The employees who participate in the Incentive Plan are selected at the
beginning of each fiscal year. Awards under the Incentive Plan are based on the
achievement of corporate objectives which are established annually in
conjunction with adoption of the Company's budget for the next fiscal year. At
that time, the Committee sets corporate objectives for the coming fiscal year.
For 1996, the performance measure was the Company's earnings before interest and
taxes ("EBIT"). No bonus would be paid if an EBIT threshold was not met and the
bonus would be increased for performance above the threshold up to a maximum
award on a per employee basis.
The maximum awards for participating employees under the Incentive Plan
are recommended by management of the Company subject to approval by the
Committee. An award is set at a percentage of either an employee's base salary
or a fixed amount. The maximum incentives were paid for 1996 based on the
Company's EBIT performance.
During 1996, the Committee also authorized special incentive payments for
certain employees, including the executive officers. These payments were
significantly smaller than payments under the Incentive Plan and were to reward
management for the Company's strong performance that enhanced stockholder value
during 1996.
Long-Term Incentives
The Company maintains the Stanley Furniture Company, Inc. 1994 Stock
Option Plan and the Stanley Furniture Company, Inc. 1992 Stock Option Plan (the
"Option Plans") to provide employees with options to acquire Company stock.
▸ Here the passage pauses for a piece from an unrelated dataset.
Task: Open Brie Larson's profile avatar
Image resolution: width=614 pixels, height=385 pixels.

All
options under the Option Plans must be granted at an option exercise price of
100% of the stock's fair market value on the date of a grant.
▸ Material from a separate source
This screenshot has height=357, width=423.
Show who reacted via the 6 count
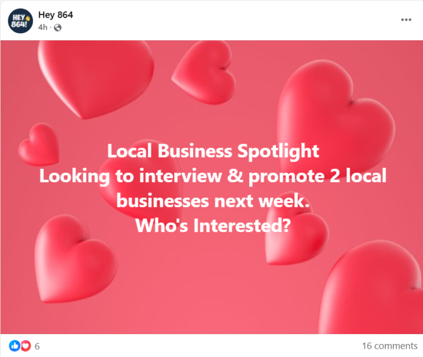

In 1996, option grants were made to officers and key employees under the
1994 Option Plan. The grants for the Named Executive Officers are shown above.
See "Compensation of Executive Officers - Option Grant Table." In 1996, the
Securities and Exchange Commission issued new rules concerning the requirement
for exemption of transactions between companies and their insiders from the
insider trading liability provisions of federal law. The Committee took the
necessary actions to maintain the status of prior grants issued under the Option
Plans as qualifying for this exemption.
Other Compensation
The Company also has a Supplemental Retirement Plan covering designated
employees and former employees of the Company, including some executive
officers. See "Compensation of Executive Officers -Defined Benefit Pension
Plans."
Chief Executive Officer Compensation
Mr. Prillaman has an employment agreement with the Company which was
primarily negotiated between Mr. Prillaman and the Company's majority
stockholder. See "Compensation of Executive Officers --Employment Agreements."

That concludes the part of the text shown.